Dunia Kecil di Belakang Rumahku

Ilustrasi cerpen Dunia Kecil di Belakang Rumahku. (Foto: Effendy Wongso)

“Kak Helen kok mau berteman dengan Zul?”

“Memangnya kenapa?”

“Apa tidak risih jalan dengan Zul yang dekil begini?”

“Kenapa harus risih? Memangnya orang dekil tidak boleh punya teman?”

“Tapi, Zul sama sekali tidak punya apa-apa. Justru Zul yang jadi risih kalau begitu.”

“Persahabatan itu tidak ditakar dengan materi. Kamu jangan minderan begitu dong, Zul!”

“Iya, sih. Tapi, Zul kan harus tahu diri.”
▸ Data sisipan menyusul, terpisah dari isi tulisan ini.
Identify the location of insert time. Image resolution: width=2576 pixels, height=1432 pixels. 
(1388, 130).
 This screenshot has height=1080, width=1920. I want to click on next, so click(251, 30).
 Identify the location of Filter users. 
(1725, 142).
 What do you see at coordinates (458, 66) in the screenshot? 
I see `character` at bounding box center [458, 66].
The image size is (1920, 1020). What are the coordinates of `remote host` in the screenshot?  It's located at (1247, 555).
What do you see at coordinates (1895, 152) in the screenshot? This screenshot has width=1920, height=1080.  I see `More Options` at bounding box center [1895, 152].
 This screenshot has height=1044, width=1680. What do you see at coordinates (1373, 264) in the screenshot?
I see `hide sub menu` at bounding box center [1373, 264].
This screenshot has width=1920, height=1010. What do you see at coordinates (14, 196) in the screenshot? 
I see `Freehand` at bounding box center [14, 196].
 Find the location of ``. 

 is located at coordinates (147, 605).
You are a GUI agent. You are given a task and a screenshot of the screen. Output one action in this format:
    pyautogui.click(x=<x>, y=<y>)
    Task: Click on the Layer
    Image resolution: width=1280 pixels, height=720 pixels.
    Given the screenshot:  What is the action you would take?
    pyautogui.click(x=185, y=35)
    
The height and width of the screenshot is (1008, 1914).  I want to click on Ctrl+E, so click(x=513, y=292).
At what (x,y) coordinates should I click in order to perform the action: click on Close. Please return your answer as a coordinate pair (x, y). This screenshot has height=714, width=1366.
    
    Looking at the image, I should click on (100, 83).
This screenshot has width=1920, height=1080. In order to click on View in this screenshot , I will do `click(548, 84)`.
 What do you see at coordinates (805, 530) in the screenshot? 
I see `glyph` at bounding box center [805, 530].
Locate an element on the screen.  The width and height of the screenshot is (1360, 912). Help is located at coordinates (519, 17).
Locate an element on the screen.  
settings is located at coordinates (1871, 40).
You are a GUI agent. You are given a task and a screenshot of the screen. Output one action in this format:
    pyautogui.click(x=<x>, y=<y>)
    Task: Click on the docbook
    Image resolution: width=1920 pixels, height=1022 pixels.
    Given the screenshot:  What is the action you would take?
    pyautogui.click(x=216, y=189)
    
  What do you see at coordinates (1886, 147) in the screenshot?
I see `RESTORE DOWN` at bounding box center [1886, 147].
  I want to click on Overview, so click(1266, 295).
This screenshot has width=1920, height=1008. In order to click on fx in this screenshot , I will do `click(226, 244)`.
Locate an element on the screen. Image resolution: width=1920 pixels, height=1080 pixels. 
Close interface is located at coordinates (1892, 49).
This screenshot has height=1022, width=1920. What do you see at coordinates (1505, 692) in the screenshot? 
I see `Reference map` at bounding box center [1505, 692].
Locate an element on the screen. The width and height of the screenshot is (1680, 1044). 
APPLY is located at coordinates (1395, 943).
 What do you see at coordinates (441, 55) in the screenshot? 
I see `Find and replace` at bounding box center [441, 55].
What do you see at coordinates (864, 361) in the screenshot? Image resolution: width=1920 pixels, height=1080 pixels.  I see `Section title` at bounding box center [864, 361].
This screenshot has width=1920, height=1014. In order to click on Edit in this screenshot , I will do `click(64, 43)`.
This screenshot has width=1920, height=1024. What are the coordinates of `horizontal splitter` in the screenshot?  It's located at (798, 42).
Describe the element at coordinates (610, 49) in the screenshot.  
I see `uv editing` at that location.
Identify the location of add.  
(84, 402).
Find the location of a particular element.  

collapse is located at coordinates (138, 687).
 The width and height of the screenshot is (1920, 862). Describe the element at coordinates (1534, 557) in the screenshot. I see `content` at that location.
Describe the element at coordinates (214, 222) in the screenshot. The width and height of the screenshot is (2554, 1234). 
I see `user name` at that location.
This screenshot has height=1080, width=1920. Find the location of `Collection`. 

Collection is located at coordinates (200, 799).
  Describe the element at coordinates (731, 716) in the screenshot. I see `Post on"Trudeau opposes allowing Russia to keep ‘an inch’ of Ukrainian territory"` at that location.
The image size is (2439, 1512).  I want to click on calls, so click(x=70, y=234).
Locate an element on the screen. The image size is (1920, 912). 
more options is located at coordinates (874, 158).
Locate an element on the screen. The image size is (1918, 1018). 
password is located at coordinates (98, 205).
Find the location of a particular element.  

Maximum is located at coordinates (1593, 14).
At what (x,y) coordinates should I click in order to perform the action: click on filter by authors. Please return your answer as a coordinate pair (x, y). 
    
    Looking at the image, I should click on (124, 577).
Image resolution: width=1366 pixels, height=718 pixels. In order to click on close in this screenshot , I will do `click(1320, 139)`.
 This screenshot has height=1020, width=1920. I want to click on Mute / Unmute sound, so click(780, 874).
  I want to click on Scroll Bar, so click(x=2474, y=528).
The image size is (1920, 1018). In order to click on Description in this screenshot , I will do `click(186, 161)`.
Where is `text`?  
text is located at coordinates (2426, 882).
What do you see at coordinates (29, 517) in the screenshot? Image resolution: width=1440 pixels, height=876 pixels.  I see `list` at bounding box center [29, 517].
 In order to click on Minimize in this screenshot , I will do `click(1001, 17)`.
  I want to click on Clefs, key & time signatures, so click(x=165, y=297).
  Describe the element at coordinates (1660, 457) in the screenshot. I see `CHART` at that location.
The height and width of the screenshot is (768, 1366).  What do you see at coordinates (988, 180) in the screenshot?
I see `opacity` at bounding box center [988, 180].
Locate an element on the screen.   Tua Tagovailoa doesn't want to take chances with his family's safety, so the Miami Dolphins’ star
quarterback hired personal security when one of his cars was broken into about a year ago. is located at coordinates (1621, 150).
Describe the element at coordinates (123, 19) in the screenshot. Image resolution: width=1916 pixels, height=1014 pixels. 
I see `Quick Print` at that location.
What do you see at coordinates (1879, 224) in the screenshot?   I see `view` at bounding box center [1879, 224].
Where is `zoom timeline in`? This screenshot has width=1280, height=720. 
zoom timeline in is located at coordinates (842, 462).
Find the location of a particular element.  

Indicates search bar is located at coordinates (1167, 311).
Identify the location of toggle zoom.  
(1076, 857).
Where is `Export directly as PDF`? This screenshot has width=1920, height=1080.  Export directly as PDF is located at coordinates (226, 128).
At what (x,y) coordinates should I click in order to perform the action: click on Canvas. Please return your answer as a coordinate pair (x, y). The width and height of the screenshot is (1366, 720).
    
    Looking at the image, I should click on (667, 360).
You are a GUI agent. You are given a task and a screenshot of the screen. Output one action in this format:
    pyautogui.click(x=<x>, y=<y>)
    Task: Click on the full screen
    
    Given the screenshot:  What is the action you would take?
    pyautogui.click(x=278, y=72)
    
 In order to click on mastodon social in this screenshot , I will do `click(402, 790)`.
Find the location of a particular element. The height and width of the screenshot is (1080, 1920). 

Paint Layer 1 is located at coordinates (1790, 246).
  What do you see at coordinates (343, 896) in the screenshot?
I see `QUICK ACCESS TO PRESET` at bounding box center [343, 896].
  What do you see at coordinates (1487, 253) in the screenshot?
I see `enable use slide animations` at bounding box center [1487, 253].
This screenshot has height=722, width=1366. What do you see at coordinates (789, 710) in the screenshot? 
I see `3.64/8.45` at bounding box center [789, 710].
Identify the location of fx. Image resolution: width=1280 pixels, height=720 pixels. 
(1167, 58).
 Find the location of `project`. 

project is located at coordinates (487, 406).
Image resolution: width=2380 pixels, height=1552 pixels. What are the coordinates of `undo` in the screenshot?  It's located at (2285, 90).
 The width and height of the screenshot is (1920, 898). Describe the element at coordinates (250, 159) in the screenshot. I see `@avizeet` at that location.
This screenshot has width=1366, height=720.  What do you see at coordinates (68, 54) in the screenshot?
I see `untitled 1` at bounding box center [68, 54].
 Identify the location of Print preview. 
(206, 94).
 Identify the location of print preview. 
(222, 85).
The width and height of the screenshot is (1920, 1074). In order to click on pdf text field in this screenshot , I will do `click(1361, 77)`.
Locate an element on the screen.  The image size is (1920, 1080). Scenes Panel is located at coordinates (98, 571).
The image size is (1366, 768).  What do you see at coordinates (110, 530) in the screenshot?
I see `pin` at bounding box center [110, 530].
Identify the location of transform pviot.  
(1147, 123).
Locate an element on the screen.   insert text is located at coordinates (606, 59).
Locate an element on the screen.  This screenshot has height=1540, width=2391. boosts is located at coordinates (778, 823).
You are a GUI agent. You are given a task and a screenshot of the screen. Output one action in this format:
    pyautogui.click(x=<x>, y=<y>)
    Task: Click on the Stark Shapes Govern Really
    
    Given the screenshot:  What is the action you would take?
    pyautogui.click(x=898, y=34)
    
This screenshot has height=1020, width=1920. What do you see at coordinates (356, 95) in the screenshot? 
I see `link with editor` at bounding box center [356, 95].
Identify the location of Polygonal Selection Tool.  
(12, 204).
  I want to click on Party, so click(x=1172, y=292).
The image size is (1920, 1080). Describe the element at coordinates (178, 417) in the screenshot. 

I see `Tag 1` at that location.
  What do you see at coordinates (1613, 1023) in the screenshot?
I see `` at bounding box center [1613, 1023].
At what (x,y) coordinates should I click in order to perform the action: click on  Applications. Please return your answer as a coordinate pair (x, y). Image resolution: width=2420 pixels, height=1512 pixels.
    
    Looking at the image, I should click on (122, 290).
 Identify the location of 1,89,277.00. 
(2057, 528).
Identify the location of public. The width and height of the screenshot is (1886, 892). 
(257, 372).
“Tahu diri untuk selalu mawas terhadap harga diri memang mesti. Kita kan sama-sama manusia. Jadi masing-masing punya nilai yang sama di mata Tuhan. Kalau orang lain mencibir persahabatan kita, ya biarkan saja. Memangnya Kak Helen pikirin?”

“Tapi, Zul takut Papa dan Mama Kak Helen marah!”

“Kalau tidak berbuat salah, kenapa harus takut?!”

“Tapi….”

“Zulaikha-Zulaikha! Kamu harus pede. Buat apa Kak Helen susah-susah mau mengajar Zul membaca kalau bukan untuk pintar? Kalau sudah pintar kan bisa jadi orang gedean. Seperti Papa dan Mama Kak Helen. Punya perusahaan sendiri.”

“Iya, sih. Tapi….”

“Sudahlah. Tidak ada tapi-tapian. Sekarang, kamu tuh adik Kak Helen.”

“Ap-apa kata Kak Helen?!”

“Kamu adik Kak Helen!”

“Siti Zulaikha adalah adik Kak Helen?!”

“He-eh.”

“Ja-jadi….”

“Jadi kamu tuh tidak usah malu lagi jalan sama Kak Helen. Karena kamu adalah adik Kak Helen.”

Gadis cilik itu sertamerta memeluk tubuh jenjang Helen. Lalu menciumi pipinya berkali-kali seperti biasa. Tak terasa airmatanya menitik. Indah persahabatan dua anak manusia dari dua dunia yang berbeda memang adalah anugerah.

Catatan:

Cerpen pernah dimuat di Majalah Aneka Yess, Jakarta pada 2004.